Edit: Eigentlich müsste ich doch nach Berlin ziehen, weil quasi ständig IRGENDETWAS ist, was mich reizt. Heute wäre es zum Beispiel das Berlin Festival mit seinem ziemlich perfekten Lineup gewesen. Oder Anfang November die BerlinMusicDays mit einzigartigem Charakter. Oder oder oder. Naja, vielleicht auch ganz gut so: Mit dem Blick aufs Studentenkonto😉

  1. Marcel.
    September 10, 2010 um 3:53 pm

    Kann deinen Artikeln zu 100 & nachvollziehen. Außer, dass ich es hier nicht schöner finde und lieber in Berlin wohnen würde😉

  2. hulza
    September 11, 2010 um 11:30 am

    Das ist natürlich Geschmackssache😉
    Ich mag es einfach in einer kleinere, ruhigen Stadt zu wohnen, aus der ich in wenigen Minuten auf dem Land bin. Dieser ganze Stress in Großstädten ist nicht mein persönliches Ding.
    Andererseits hat dies auch seine Vorteile, und gerade aus Berlin ist man ja auch wirklich zügig an Wannsee oder in Potsdam mit seinen vielen Seen und Parks.

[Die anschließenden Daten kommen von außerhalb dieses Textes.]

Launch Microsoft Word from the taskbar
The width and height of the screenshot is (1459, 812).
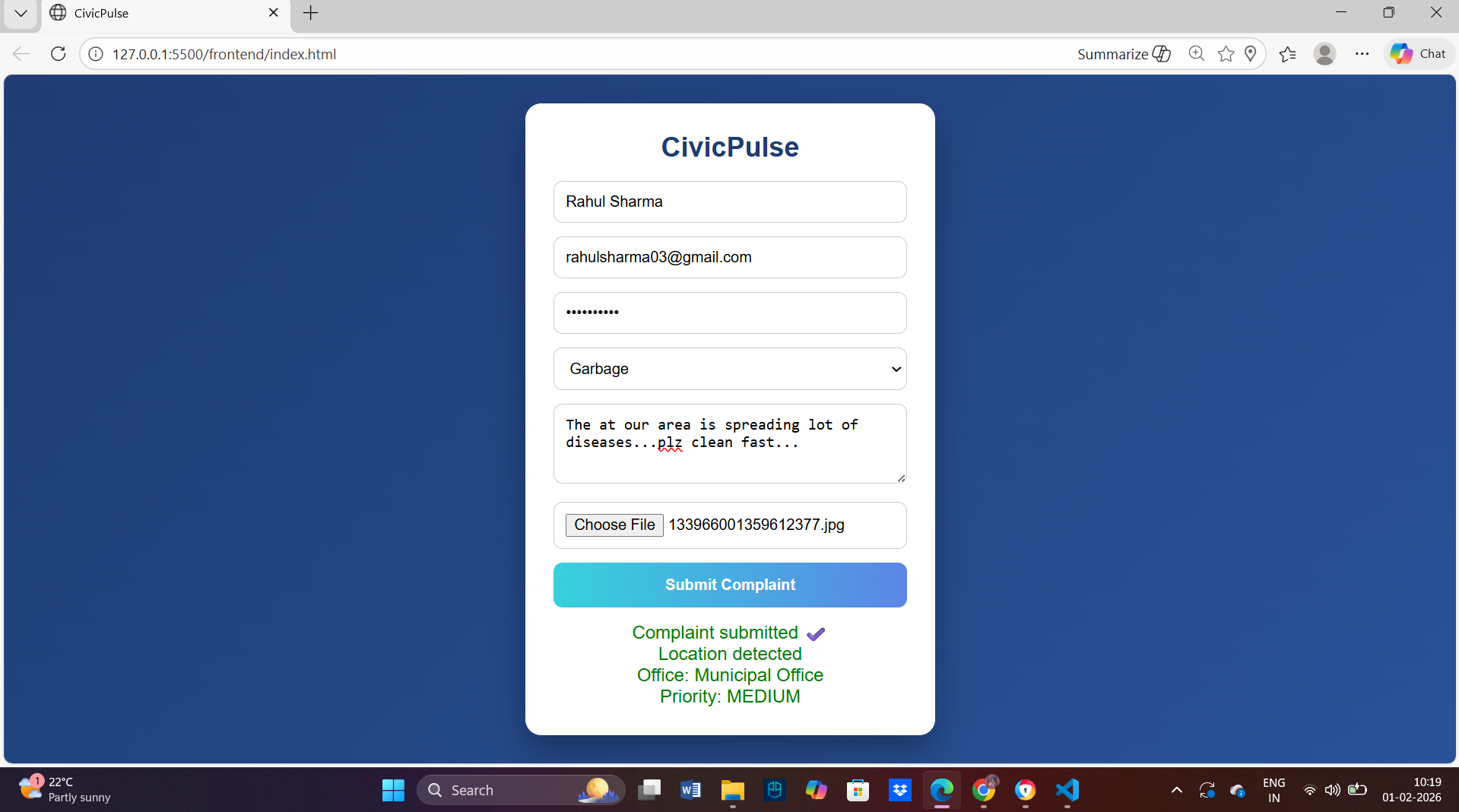pyautogui.click(x=690, y=790)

    BTW: Das BerlinFestival, wo ich so gerne hingefahren wäre, musste gestern abgebrochen werden, und heute schließt es um 23 Uhr, so dass einige Acts gecancelt werden mussten. Zuviele Besucher, Sicherheitskonzept, blabla. Vielleicht ganz gut, dass ich nicht hingefahren bin.

  3. Tyler
    August 20, 2011 um 11:36 pm

    Ja Berlins größter Hundeklo, den muß man unbedingt gesehen haben. Oder eben nicht, ich war in 10 Jahren nicht einmal dort, und habe nicht das Gefühl was verpasst zu haben.